# Data Model

# High Level

# Corporate Network

In this example, we'll look at how source documents from public UK company registries are modeled using Sayari's ontology.

The below image shows a simple network of companies (yellow) and people (blue).

nodes

The entities are connected by several different relationship types, based on the data in the registry. The highlighted entity in the bottom right (VICTORIA BECKHAM LIMITED) has a number of attributes, shown below.

# Attributes

attributes

The bolded text lists attribute types (Name, Address, etc). Entities and relationships can have multiple attributes of any given type. For example VICTORIA BECKHAM LIMITED has three names and two addresses.

Note that each attribute can contain a number of fields. For example the shares attribute has a number of fields that can be used to characterize a shareholding relationship.

Attributes for a single entity can be drawn from a large number of records. For example, the first address listed (Unit 33, Ransomes Dock Business Centre, 35-37 Parkgate Road, London SW11 4NP) was found in 6 records. Sayari uses several entity resolution techniques to identify cases where the same entity is mentioned in multiple records.

# Relationship Attributes

Relationships can also have attributes:

link link-attrs

In this case we use the position attribute to include useful information from the original source (The UK PSC register in this case)

# Fuzzy Entity Resolution

As mentioned above, it is often possible to resolve two entities with such a high degree of confidence that we are comfortable saying they are the same entity. This type of resolution is what allows us to aggregate attributes from multiple records under a single entity like VICTORIA BECKHAM LIMITED. However in other cases we do have reason to believe that two entities are the same, but we aren't quite confident enough to merge them.

In these cases we produce a "possibly-same-as" relationship between the two entities in question. For example:

psa

In this case VICTORIA CAROLINE BECKHAM of SPICE GIRLS LLP is connected to MR CONOR ROBERT DUFFICY through a shared association with a company, INSIDE TRACK PRODUCTIONS. MR CONOR ROBERT DUFFICY was possibly located in another registry, where his connection to HAMLET ASSOCIATES LIMITED is disclosed. The attributes for HAMLET ASSOCIATES LIMITED are shown below:

hamlet-attrs

Although we started in the UK registry with VICTORIA BECKHAM, this information comes from an entirely different registry: the Maltese Company registry. By providing these fuzzy "possible-same-as" relationships, we are able to bridge the gap between different countries.

# API

The information depicted on this page comes from our API. You can see a worked example of API usage here.

# Low Level

This page contains a brief overview of Sayari's internal data storage model.

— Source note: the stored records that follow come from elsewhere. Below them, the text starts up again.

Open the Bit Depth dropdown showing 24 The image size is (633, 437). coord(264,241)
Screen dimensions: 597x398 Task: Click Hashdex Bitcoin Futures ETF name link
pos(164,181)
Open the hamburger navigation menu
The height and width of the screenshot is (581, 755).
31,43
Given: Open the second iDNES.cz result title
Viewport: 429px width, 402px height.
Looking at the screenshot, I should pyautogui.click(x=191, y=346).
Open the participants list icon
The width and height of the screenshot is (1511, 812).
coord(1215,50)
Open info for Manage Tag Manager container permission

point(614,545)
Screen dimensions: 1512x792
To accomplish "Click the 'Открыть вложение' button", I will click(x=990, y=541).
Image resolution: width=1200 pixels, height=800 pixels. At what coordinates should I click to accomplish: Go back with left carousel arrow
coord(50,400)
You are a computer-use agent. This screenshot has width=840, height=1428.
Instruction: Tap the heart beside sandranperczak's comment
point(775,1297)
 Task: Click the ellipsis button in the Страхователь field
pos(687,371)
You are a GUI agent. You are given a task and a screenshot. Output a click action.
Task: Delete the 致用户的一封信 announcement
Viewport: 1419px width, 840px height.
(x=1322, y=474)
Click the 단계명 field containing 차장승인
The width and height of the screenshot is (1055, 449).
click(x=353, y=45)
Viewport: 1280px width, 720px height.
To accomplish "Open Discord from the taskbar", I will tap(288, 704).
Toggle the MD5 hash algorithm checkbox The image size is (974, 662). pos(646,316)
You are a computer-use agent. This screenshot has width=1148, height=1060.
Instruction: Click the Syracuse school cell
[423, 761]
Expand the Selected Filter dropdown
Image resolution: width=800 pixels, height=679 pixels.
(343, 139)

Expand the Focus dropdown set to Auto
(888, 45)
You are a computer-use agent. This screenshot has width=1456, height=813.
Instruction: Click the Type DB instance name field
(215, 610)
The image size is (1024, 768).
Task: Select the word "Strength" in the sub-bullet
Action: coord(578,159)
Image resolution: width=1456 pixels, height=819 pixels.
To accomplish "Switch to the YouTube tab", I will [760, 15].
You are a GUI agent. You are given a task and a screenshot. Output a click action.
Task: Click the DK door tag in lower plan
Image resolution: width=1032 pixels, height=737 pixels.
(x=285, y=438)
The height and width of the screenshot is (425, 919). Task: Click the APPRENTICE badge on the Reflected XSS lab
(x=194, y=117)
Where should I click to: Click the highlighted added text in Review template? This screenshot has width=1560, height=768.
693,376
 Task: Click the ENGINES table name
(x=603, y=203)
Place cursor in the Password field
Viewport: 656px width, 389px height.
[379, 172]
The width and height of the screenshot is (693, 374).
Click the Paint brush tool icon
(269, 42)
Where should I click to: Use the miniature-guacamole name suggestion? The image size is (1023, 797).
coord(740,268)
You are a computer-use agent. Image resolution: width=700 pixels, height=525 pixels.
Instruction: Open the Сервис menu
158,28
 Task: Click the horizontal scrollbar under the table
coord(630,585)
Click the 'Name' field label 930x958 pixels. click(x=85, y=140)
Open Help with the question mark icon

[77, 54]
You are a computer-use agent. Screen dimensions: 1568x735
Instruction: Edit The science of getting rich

Understanding our data model will make it easier to use the API.

The below image provides a visual aid:

flow

# Entity

An entity (AKA node, vertex) is a discrete "thing" that Sayari provides information about. Usually it is a legal entity, company, or natural person.

You can see a list of entity types here.

# Relationship

A relationship (AKA link, edge) represents a connection between two entities.

You can see a list of relationship types here.

# Attributes

Attributes are facts about entities or relationships. For example, the name of an entity would be stored as an attribute.

You can see a list of attribute types here.

# Record

We use the term record to indicate a structured representation of a source document.

For example, we might have an HTML file as a source document. The record generated from this document would consist of all the entities and relationships found in the document, represented in a single, consist format.

# Document (or "Source Document")

The raw, unstructured data that Sayari collects. It is processed into the more structured records, and usually retained for sourcing/provenance purposes.

Presently our documents often consist of HTML and PDFs.

# Entity Resolution

Entities are resolved to the best of our ability. This means that when Sayari holds two different records that mention a single entity, we should only produce one entity.

An example of entity resolution is depicted in the image above. The top entity is found in two different records.

Entity resolution is not perfect, and we frequently store duplicated entities. Improving entity resolution is a constant goal.